Jesse Swanson is a photographer and print expert who enjoys art, culture and nature.
He can talk for hours about poetry, books, films, lectures, art and backpacking excursions that have made an impression on him in one way or another. He hopes to make an impression on others through his own work.
“If I had a mission statement it would be that I want to give people hopeful, thoughtful introspection on life and the environment. As conscientious human beings I want to help us understand our relationship to each other and our environment,” he said. “We have the tools and resources to make the entire world a utopia, and maybe photography can help inch us forward in that direction.”

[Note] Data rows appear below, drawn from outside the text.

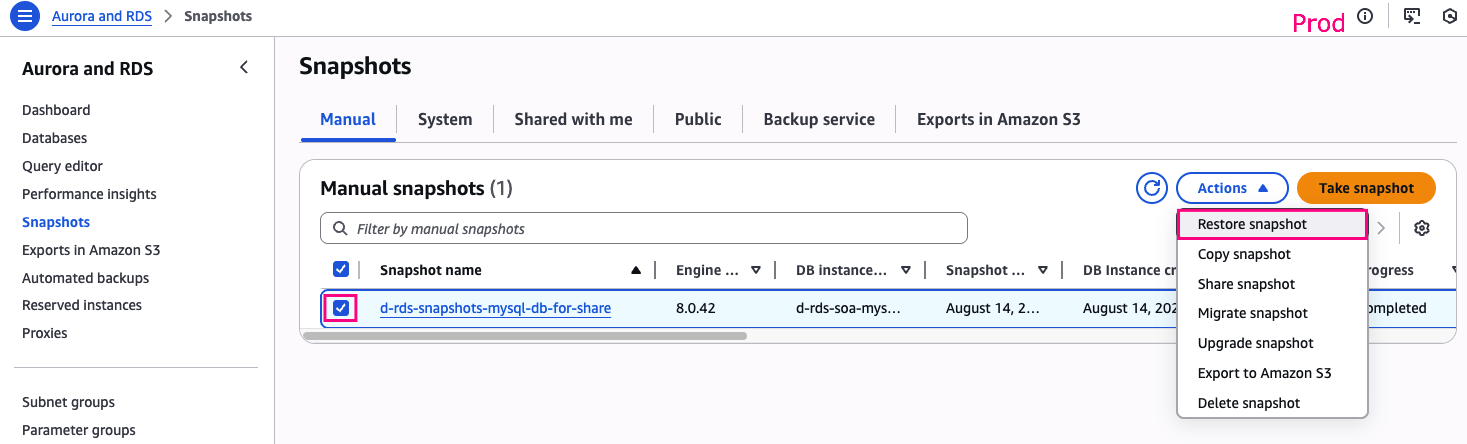Open the hamburger navigation menu
Screen dimensions: 1467x444
pos(25,16)
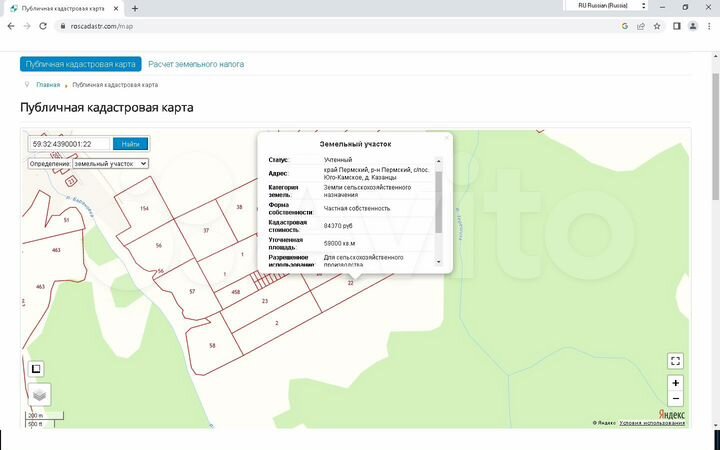This screenshot has width=720, height=450.
Task: Switch to Расчет земельного налога tab
Action: (196, 64)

Swanson, 25, grew up in Spokane Valley and attended University High School where photography piqued his interest. He went on to study the craft at Spokane Falls Community College. After graduating in 2009, he walked into Ink to Media, a print shop and gallery in Spokane Valley and offered his services as an intern in exchange for free prints of his photos and on-the-job education and experience. Now, he is an employee.
An avid backpacker, Swanson has hiked many miles to capture panoramic photographs and scenic landscapes including shots taken of and from Three Fingers Lookout, a rough cabin on top of a steep rock in Snoqualmie National Forest. His work captures beauty rarely seen and often overlooked from off-the-beaten-path to more conceptual, digital compositions that combine multiple photographs to create narrative images.
Swanson loves bringing a sense of peace and awe to others and hopes that his work will bring them closer to the world around them. Conserving beauty is also very important to Swanson; he has worked with Earth Day Spokane and the Lands Council, photographing threatened natural areas. His recent series of old growth forests will be exhibited on the second floor of Saranac Building, 35 W. Main Ave., in August. There will be a rooftop reception Aug. 1 as part of First Friday. Also in August, he will be exhibiting his work at a warehouse in Missoula during the second annual Zootown Fringe Festival.
Recently, he had an exhibit in Odessa, Washington, at the Green Goat’s Gallery opening. He filmed the event and interviewed other artists for a short documentary. “It will be interesting to see if a bunch of artists can have an impact on a half vacant little farming town,” he said.
Whether he’s traveling far or close to home, he is always clutching a camera.
“The power of the photo is its ability to speak to the viewer and say a million things without a word,” he said. “Photos can convey meaning, insight, and introspection. They can comment on issues, highlight problems, or show the true beauty of a far off place you wish you could be.”